What the exercise asks -> Retype the records below exactly. Leave nothing out.

Records for the task ->

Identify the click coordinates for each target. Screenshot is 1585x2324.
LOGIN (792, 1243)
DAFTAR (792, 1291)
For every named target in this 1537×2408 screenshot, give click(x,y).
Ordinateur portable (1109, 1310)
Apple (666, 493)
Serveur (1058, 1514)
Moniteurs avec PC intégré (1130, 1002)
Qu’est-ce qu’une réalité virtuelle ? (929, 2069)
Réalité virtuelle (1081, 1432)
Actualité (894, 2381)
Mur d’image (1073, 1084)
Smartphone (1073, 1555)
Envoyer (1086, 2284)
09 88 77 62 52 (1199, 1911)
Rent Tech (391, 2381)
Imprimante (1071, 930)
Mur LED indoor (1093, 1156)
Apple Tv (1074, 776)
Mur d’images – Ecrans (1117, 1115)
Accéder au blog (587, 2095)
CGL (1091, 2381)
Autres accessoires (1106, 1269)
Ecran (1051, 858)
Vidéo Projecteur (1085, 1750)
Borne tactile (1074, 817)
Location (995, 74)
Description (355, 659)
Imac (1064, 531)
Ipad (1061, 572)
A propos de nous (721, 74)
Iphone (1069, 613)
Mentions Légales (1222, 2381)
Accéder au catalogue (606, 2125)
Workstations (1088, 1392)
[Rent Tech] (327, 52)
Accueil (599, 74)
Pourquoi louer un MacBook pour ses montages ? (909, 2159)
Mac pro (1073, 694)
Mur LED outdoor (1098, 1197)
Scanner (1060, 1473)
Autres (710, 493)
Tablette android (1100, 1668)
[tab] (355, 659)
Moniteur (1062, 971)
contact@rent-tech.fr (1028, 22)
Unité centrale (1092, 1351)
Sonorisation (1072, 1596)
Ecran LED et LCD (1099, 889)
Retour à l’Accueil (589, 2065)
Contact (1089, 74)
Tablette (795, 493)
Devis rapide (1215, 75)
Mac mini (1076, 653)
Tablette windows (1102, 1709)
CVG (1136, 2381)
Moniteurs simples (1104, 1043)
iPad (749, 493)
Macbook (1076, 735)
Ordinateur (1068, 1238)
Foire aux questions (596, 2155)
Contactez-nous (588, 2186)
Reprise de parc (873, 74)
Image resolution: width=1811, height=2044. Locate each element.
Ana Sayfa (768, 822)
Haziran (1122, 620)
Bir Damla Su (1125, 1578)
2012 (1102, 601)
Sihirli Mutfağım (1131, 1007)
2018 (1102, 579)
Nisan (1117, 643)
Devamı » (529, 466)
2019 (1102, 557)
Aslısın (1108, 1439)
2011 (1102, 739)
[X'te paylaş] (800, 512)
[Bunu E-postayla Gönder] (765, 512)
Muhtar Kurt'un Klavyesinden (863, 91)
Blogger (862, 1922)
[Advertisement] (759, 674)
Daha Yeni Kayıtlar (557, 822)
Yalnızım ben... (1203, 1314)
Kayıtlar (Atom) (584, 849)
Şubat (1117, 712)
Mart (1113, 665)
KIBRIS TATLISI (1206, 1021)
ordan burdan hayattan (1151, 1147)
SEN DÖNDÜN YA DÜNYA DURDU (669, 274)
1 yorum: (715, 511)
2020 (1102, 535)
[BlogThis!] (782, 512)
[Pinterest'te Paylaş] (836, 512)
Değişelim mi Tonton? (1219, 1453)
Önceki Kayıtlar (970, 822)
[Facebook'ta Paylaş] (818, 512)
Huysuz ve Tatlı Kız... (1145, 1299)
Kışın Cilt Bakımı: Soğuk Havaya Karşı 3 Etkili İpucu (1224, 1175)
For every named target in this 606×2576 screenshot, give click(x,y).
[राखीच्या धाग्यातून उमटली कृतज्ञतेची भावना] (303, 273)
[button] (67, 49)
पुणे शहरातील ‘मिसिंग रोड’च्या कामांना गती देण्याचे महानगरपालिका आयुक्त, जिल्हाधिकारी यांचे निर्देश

Written answer ->
Identify the click coordinates for each target. Screenshot is 1585x2324.
LOGIN (792, 1243)
DAFTAR (792, 1291)
For every named target in this 1537×2408 screenshot, give click(x,y).
Ordinateur portable (1109, 1310)
Apple (666, 493)
Serveur (1058, 1514)
Moniteurs avec PC intégré (1130, 1002)
Qu’est-ce qu’une réalité virtuelle ? (929, 2069)
Réalité virtuelle (1081, 1432)
Actualité (894, 2381)
Mur d’image (1073, 1084)
Smartphone (1073, 1555)
Envoyer (1086, 2284)
09 88 77 62 52 (1199, 1911)
Rent Tech (391, 2381)
Imprimante (1071, 930)
Mur LED indoor (1093, 1156)
Apple Tv (1074, 776)
Mur d’images – Ecrans (1117, 1115)
Accéder au blog (587, 2095)
CGL (1091, 2381)
Autres accessoires (1106, 1269)
Ecran (1051, 858)
Vidéo Projecteur (1085, 1750)
Borne tactile (1074, 817)
Location (995, 74)
Description (355, 659)
Imac (1064, 531)
Ipad (1061, 572)
A propos de nous (721, 74)
Iphone (1069, 613)
Mentions Légales (1222, 2381)
Accéder au catalogue (606, 2125)
Workstations (1088, 1392)
[Rent Tech] (327, 52)
Accueil (599, 74)
Pourquoi louer un MacBook pour ses montages ? (909, 2159)
Mac pro (1073, 694)
Mur LED outdoor (1098, 1197)
Scanner (1060, 1473)
Autres (710, 493)
Tablette android (1100, 1668)
[tab] (355, 659)
Moniteur (1062, 971)
contact@rent-tech.fr (1028, 22)
Unité centrale (1092, 1351)
Sonorisation (1072, 1596)
Ecran LED et LCD (1099, 889)
Retour à l’Accueil (589, 2065)
Contact (1089, 74)
Tablette (795, 493)
Devis rapide (1215, 75)
Mac mini (1076, 653)
Tablette windows (1102, 1709)
CVG (1136, 2381)
Moniteurs simples (1104, 1043)
iPad (749, 493)
Macbook (1076, 735)
Ordinateur (1068, 1238)
Foire aux questions (596, 2155)
Contactez-nous (588, 2186)
Reprise de parc (873, 74)
Image resolution: width=1811, height=2044. Locate each element.
Ana Sayfa (768, 822)
Haziran (1122, 620)
Bir Damla Su (1125, 1578)
2012 (1102, 601)
Sihirli Mutfağım (1131, 1007)
2018 (1102, 579)
Nisan (1117, 643)
Devamı » (529, 466)
2019 (1102, 557)
Aslısın (1108, 1439)
2011 (1102, 739)
[X'te paylaş] (800, 512)
[Bunu E-postayla Gönder] (765, 512)
Muhtar Kurt'un Klavyesinden (863, 91)
Blogger (862, 1922)
[Advertisement] (759, 674)
Daha Yeni Kayıtlar (557, 822)
Yalnızım ben... (1203, 1314)
Kayıtlar (Atom) (584, 849)
Şubat (1117, 712)
Mart (1113, 665)
KIBRIS TATLISI (1206, 1021)
ordan burdan hayattan (1151, 1147)
SEN DÖNDÜN YA DÜNYA DURDU (669, 274)
1 yorum: (715, 511)
2020 (1102, 535)
[BlogThis!] (782, 512)
[Pinterest'te Paylaş] (836, 512)
Değişelim mi Tonton? (1219, 1453)
Önceki Kayıtlar (970, 822)
[Facebook'ta Paylaş] (818, 512)
Huysuz ve Tatlı Kız... (1145, 1299)
Kışın Cilt Bakımı: Soğuk Havaya Karşı 3 Etkili İpucu (1224, 1175)
For every named target in this 606×2576 screenshot, give click(x,y).
[राखीच्या धाग्यातून उमटली कृतज्ञतेची भावना] (303, 273)
[button] (67, 49)
पुणे शहरातील ‘मिसिंग रोड’च्या कामांना गती देण्याचे महानगरपालिका आयुक्त, जिल्हाधिकारी यांचे निर्देश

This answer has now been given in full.